··· Data provided ···

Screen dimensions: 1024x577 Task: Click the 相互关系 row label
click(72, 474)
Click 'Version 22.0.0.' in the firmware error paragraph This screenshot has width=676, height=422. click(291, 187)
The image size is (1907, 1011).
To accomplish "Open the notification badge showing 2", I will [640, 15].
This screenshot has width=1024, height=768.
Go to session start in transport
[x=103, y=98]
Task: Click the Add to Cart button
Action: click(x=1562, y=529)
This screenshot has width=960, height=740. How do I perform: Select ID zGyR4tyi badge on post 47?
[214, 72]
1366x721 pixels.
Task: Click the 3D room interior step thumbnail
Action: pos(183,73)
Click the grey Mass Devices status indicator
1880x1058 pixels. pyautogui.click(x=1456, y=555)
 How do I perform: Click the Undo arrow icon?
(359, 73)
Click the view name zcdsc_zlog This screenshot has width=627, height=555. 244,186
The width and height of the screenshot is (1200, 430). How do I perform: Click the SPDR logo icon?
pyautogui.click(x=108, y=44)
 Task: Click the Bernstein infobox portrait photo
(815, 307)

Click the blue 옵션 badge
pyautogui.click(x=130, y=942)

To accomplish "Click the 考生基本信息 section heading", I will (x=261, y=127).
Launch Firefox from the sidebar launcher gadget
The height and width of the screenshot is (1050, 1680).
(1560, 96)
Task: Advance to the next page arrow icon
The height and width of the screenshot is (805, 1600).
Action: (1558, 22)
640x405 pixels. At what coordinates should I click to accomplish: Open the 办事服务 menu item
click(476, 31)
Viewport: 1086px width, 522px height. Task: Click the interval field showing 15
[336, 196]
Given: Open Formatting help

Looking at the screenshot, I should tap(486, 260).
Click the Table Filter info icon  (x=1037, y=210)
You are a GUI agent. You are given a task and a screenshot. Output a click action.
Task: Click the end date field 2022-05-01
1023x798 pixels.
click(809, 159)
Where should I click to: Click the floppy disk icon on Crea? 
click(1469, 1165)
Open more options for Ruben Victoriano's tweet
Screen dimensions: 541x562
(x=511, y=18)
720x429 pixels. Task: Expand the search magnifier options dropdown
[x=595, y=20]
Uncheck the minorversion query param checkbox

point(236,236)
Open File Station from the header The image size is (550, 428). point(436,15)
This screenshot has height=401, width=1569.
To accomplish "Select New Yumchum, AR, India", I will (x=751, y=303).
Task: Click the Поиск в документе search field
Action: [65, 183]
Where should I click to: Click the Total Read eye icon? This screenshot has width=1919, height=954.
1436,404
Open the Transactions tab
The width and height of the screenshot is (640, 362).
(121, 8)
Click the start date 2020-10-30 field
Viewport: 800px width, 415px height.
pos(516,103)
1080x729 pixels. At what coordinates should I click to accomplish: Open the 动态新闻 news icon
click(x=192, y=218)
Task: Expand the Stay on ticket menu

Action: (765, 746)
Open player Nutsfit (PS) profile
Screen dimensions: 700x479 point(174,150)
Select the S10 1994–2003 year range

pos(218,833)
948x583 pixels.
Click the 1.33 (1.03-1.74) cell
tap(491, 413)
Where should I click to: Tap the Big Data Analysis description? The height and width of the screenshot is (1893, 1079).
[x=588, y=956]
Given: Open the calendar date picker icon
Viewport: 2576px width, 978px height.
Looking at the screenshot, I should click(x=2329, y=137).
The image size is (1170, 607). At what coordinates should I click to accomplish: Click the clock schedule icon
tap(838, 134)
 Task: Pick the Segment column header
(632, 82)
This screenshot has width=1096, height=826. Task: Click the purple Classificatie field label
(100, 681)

···

From the line holding "Click the start date 2020-10-30 field" to the line holding "Given: Open the calendar date picker icon", inclusive, restate each line above exactly as written.

Click the start date 2020-10-30 field
Viewport: 800px width, 415px height.
pos(516,103)
1080x729 pixels. At what coordinates should I click to accomplish: Open the 动态新闻 news icon
click(x=192, y=218)
Task: Expand the Stay on ticket menu

Action: (765, 746)
Open player Nutsfit (PS) profile
Screen dimensions: 700x479 point(174,150)
Select the S10 1994–2003 year range

pos(218,833)
948x583 pixels.
Click the 1.33 (1.03-1.74) cell
tap(491, 413)
Where should I click to: Tap the Big Data Analysis description? The height and width of the screenshot is (1893, 1079).
[x=588, y=956]
Given: Open the calendar date picker icon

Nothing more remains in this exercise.